Jul 30, 2008 17:52 GMT  ·  By

Microsoft has thrown the old Windows Vista in the same arena of public perception as a "new Windows operating system codenamed Mojave." And surprisingly, Windows Vista won. Well, the new Windows Vista at least, now complete with Service Pack 1, not the RTM version that hit the shelves on January 30, 2007. Microsoft's latest Windows operating system is finally getting a much needed breath of fresh air, with the Redmond company focusing to generate positive publicity around the platform, in a move that is long overdue.

"94% of respondents rated Mojave higher than they initially rated Windows Vista before the demo. 0% of respondents rated Mojave lower than they initially rated Windows Vista before the demo," Microsoft revealed. In fact, that Mojave experiment was nothing more than masquerading Windows Vista as the next version of the Windows operating system.

But what the Mojave Experiment really shows is Microsoft's failure to build a brand out of Vista. At this point in time, the characteristics that have become inherently associated with the Vista brand are too well rooted into public perception to be dislodged by any marketing campaign. Microsoft is at a juncture where it might as well throw buckets of money at marketing campaigns and run experiments labeled after all the deserts in the world, Vista will remain Vista.

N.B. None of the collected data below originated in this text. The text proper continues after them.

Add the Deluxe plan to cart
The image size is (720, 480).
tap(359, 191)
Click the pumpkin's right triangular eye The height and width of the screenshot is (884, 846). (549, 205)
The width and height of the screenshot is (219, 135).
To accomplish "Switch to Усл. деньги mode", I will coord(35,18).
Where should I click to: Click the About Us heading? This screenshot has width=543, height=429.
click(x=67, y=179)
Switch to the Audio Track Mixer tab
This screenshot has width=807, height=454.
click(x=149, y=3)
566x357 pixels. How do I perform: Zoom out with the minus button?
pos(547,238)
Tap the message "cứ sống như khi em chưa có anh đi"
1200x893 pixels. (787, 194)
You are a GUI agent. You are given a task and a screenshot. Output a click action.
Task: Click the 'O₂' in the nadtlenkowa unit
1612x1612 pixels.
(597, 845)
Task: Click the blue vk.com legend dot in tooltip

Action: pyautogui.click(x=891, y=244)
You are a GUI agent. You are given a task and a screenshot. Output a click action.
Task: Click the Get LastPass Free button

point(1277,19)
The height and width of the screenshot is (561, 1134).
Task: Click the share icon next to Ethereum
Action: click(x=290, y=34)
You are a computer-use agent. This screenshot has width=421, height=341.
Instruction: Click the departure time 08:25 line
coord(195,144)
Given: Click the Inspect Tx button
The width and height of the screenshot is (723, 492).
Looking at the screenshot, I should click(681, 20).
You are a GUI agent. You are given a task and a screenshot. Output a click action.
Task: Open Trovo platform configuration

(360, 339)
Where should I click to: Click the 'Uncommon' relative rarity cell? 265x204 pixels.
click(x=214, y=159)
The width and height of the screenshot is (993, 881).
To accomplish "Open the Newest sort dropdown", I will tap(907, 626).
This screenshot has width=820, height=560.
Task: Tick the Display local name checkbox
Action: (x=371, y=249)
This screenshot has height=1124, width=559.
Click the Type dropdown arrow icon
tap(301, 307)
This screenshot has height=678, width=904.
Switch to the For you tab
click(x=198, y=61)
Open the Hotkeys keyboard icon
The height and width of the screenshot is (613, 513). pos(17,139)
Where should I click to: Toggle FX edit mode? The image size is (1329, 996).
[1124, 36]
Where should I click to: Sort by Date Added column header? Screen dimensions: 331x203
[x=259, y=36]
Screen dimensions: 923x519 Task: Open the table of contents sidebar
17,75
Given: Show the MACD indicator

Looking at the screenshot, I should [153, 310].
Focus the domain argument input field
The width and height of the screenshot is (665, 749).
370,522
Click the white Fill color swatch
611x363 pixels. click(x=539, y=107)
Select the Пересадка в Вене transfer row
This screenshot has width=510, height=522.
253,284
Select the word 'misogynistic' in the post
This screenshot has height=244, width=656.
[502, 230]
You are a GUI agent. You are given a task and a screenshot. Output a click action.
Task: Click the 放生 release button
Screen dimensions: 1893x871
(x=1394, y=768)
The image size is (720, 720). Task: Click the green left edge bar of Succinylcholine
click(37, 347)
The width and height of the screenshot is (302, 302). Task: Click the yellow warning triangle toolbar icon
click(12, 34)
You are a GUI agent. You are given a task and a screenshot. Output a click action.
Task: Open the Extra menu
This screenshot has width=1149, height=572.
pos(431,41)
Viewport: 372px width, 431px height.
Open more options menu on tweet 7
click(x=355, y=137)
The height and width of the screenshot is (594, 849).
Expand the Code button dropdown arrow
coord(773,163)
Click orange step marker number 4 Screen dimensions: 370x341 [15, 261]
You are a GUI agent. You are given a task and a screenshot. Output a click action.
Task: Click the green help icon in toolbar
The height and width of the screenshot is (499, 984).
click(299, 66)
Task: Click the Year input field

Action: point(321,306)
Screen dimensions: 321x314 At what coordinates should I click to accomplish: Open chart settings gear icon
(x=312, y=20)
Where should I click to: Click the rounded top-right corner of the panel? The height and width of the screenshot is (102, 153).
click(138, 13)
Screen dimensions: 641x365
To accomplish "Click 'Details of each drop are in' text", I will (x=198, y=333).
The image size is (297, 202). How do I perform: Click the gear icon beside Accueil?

The Mojave experiment is about 140 people. But not counting the 180 million users that have already made the jump to Windows Vista, the largest past of the 1 billion Windows users will not be that easy to convince, or reach for that matter.

"Of the 140 respondents polled the average pre-demo Vista score was 4.4. The average post-demo Mojave score was 8.5. Many said that they would have rated it higher, but wanted more time to play with it themselves," Microsoft added.

But the Redmond company is right to assume that public perception has impacted and hurt Windows Vista like nothing else. But at the same time, it might just be too late for Vista. But not for Windows 7, the real next version of the Windows client. Experiments like Windows Mojave could at least give Windows 7 a clean slate, because, having Windows Vista at its basis, the next Windows platform is bound to inherit its sins.